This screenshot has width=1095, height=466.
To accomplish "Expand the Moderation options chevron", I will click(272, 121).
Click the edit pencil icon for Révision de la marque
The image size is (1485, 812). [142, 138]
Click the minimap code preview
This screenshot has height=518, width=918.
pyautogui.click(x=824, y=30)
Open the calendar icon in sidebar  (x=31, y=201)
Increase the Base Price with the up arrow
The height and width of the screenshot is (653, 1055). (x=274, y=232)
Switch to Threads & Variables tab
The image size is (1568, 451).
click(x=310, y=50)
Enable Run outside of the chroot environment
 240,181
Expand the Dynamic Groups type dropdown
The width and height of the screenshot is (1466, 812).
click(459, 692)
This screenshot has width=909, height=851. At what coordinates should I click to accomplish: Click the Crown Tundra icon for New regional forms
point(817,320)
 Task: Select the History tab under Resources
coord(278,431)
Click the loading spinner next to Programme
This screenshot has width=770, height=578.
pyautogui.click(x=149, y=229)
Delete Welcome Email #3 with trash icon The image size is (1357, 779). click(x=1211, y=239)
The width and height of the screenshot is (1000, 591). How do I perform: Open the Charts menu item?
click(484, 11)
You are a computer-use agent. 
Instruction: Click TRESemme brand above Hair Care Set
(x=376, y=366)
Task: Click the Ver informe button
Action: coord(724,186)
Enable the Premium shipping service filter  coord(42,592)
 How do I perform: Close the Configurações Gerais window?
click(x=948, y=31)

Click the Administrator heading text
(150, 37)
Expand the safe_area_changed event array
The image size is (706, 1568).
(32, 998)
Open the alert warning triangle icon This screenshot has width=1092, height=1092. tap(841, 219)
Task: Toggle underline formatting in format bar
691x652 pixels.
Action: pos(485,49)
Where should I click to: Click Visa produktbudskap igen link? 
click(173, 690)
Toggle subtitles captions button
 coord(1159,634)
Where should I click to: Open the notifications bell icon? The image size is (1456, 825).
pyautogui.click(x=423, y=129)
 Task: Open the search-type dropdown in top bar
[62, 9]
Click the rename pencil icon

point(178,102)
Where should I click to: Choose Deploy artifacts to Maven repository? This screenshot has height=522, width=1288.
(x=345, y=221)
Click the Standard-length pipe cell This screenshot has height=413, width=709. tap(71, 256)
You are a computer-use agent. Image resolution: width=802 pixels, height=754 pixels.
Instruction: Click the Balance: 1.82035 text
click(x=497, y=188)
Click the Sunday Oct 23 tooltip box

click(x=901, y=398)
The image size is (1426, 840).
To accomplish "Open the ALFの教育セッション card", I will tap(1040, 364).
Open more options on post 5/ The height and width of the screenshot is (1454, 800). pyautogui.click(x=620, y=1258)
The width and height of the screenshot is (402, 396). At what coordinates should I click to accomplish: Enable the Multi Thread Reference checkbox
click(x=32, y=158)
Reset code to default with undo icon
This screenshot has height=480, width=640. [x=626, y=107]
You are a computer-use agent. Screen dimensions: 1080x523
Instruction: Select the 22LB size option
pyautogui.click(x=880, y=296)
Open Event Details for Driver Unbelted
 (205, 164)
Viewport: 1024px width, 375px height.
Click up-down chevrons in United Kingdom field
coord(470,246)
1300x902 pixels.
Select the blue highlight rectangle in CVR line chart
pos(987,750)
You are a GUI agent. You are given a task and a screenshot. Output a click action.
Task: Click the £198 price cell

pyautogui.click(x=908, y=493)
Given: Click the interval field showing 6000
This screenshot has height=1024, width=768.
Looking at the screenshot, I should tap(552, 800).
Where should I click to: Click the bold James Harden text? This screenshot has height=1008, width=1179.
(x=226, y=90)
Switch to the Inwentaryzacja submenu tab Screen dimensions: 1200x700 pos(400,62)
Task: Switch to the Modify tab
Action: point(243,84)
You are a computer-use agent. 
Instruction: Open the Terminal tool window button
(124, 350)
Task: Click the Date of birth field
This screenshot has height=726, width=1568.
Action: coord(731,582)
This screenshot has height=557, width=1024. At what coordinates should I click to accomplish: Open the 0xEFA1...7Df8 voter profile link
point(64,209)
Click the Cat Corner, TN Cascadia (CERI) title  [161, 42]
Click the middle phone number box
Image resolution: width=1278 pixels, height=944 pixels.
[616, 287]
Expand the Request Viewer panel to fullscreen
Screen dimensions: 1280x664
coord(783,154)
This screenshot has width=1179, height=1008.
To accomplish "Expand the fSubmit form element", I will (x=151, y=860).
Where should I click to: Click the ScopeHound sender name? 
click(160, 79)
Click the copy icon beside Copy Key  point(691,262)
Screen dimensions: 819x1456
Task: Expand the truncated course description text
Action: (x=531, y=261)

Task description | Find where the line with "Click the Standard-length" sits in the material above, then copy exactly from it through the line with "Open more options". Add no other line.

Task output |
Click the Standard-length pipe cell This screenshot has height=413, width=709. tap(71, 256)
You are a computer-use agent. Image resolution: width=802 pixels, height=754 pixels.
Instruction: Click the Balance: 1.82035 text
click(x=497, y=188)
Click the Sunday Oct 23 tooltip box

click(x=901, y=398)
The image size is (1426, 840).
To accomplish "Open the ALFの教育セッション card", I will tap(1040, 364).
Open more options on post 5/ The height and width of the screenshot is (1454, 800). pyautogui.click(x=620, y=1258)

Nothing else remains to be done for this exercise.